他抬腳往裡走了兩步又停下,嫌惡地扇了扇空氣的濁氣,招手讓旁邊的宮人過來說說情況。

死是死了,可卻不知道是怎麼死的,在冷宮雖不安逸可也不至於餓死凍死,看這群宮人面色灰青,想必皇后的死不是太妙。

果不其然,那宮人硬著脖子行了一禮,臉上青筋抽搐,嘴上哆嗦道:“回陛下的話,皇后乃是自縊而亡。”

荒唐。

垣帝暗自想著。

他早早就提醒了皇后,若想寅王安然無恙,她就老老實實地呆在這冷宮裡度過餘生,如今她自縊而亡倒像是把寅王忘了乾淨,沒了絲毫的舐犢情深。

可垣帝自是不會考究皇后的想法,也不想多費心思,只冷冷地瞥了一眼,揮揮手示意幾個宮人處理好,不要驚動了太后。

幾個宮人匆匆拾掇著,看垣帝的意思是不想大操大辦的,他們也都是人精,簡單地料理著。

垣帝抬腳便出去了,微一側頭便怔住了,“母后?母后為何來此處。”

太后一身妃色常服,一頭銀絲,顴骨高聳,往日都是一副凌厲的傲氣,可現在卻眼眶紅潤,淚珠漣漣。

“鐘聲已然響徹京城,你還能瞞過本宮不成?”

太后抬手拿手絹拭了一把淚,看向垣帝的眼神帶了些隱隱的怨氣。

唯一的嫡子被他發配出去,如今生死未卜;他的髮妻如今自縊而亡,死得不明不白。他每日混跡於麗華宮中,無心朝政,這朝堂在他手裡烏煙瘴氣,這江山也岌岌可危。
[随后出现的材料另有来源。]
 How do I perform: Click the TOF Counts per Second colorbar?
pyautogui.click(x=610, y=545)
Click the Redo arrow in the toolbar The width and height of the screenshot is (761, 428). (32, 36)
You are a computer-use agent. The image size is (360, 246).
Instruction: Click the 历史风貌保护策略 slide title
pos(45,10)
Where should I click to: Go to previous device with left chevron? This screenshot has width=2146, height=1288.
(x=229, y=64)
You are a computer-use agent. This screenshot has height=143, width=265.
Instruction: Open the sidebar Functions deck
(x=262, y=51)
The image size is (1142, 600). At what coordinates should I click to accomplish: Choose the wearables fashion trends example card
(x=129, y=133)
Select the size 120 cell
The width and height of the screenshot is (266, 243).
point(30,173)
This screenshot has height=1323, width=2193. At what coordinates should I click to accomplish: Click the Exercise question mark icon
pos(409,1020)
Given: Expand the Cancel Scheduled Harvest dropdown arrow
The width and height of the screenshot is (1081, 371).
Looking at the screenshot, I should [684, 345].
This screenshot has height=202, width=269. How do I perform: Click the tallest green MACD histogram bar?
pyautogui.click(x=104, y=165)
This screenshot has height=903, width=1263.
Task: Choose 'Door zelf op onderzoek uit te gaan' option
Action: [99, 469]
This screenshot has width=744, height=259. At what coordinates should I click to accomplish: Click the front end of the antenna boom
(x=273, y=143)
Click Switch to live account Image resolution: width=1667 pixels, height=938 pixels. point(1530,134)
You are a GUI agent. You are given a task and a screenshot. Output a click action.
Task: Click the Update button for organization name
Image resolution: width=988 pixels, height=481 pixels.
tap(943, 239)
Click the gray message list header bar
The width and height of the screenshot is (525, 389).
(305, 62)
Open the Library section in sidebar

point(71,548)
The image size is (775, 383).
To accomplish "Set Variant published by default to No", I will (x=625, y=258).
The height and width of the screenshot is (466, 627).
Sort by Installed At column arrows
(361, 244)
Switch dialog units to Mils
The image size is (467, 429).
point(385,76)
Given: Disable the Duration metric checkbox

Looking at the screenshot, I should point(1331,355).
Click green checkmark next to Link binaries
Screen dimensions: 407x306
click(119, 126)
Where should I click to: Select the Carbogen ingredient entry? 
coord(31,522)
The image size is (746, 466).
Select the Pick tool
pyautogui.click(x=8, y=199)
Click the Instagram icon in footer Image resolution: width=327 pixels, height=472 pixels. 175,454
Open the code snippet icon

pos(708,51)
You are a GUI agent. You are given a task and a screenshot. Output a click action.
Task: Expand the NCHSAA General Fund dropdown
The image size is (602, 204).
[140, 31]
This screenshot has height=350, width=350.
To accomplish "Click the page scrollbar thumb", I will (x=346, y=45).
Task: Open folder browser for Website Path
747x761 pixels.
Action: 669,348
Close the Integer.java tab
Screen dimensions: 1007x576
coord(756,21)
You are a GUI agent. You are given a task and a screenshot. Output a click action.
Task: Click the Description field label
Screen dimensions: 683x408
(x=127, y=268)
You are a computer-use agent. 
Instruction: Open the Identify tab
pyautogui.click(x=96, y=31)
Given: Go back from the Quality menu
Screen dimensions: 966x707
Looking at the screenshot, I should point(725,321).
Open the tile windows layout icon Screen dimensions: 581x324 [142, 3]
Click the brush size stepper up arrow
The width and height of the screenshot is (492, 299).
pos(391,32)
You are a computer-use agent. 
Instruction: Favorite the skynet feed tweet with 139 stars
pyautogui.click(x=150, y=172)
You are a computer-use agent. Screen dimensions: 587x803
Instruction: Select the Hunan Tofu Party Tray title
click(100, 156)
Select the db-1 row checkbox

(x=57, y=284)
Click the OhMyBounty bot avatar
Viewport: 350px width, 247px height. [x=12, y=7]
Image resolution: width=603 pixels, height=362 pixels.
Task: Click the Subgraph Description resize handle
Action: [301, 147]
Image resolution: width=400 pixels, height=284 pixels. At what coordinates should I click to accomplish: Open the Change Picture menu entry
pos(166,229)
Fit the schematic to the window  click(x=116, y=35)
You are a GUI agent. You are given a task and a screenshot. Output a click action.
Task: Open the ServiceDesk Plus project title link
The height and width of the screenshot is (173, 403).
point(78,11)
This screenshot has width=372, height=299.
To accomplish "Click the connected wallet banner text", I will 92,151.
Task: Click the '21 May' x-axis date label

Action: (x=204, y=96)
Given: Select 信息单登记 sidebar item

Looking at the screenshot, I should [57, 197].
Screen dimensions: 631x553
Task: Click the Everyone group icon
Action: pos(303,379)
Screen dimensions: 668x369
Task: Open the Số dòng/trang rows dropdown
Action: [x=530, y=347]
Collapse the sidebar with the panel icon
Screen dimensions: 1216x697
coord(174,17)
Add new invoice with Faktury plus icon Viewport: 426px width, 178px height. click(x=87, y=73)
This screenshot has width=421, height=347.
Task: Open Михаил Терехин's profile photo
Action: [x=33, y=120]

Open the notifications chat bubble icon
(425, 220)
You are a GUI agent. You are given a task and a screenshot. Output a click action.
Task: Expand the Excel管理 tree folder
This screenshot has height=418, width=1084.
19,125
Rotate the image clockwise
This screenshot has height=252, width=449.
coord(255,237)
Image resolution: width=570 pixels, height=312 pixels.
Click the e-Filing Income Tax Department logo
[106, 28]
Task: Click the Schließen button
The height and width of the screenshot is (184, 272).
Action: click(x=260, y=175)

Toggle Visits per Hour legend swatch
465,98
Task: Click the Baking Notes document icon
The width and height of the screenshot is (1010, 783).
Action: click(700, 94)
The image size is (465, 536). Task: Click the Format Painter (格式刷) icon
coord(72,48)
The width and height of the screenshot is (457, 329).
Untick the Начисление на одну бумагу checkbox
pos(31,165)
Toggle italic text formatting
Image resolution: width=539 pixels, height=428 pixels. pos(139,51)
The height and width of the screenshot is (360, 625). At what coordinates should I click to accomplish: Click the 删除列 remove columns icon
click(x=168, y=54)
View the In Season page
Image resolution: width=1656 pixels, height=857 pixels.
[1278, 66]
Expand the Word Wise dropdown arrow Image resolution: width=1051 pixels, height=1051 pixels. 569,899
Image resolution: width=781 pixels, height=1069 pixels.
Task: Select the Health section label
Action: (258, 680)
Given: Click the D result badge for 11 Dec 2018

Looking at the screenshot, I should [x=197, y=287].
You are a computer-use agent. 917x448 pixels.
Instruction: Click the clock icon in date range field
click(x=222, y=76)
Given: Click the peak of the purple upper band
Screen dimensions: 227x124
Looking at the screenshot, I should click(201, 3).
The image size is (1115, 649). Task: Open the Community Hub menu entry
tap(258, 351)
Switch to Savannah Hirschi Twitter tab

太后怎能不氣,她就這麼一個兒子,當初登基成帝也是先帝直接任命的,立嫡立長,她這個兒子兩頭都佔了,其他的那些庶子們,如今的幾個老王爺也都相安無事地在各個封地裡。

先帝安排如此妥當,賢明之至,又怎會料到自己有個如此混賬的兒子,將自己打拼了一生的富足河山霍霍得不成樣子,不僅江山應對不好,連後宮瑣碎也安排不明白。

太后越想越氣,到最後竟一口氣噎在喉邊上不來。

垣帝急忙喚太醫卻被太后制止住了,“宮門剛剛死了一個皇后,現在陛下又喚太醫豈不是令宮門惶恐。”

垣帝只好作罷,見太后神色依然有層薄怒,開口安撫道:“不過是走了個人罷了,皇后的位置自是有別人坐,再說了,皇后性情孤傲冷漠,又不懂變通,哪裡有母儀天下的風範。”

“混賬”,太后的太陽穴突突地振了兩下,手抬起又無力地落下,望向垣帝的眼神滿是失落:“陛下這是怎麼了,如今怎麼如此荒唐,你每日往麗華宮裡跑,跑得腦子都被糊住了嗎?皇后她雖孤傲,可於皇后之位從未有半分失職,姜家剛剛落馬,如今姜家出的皇后便傳出自縊身亡的訊息,你讓那些鞠躬盡瘁的老臣們怎麼想?”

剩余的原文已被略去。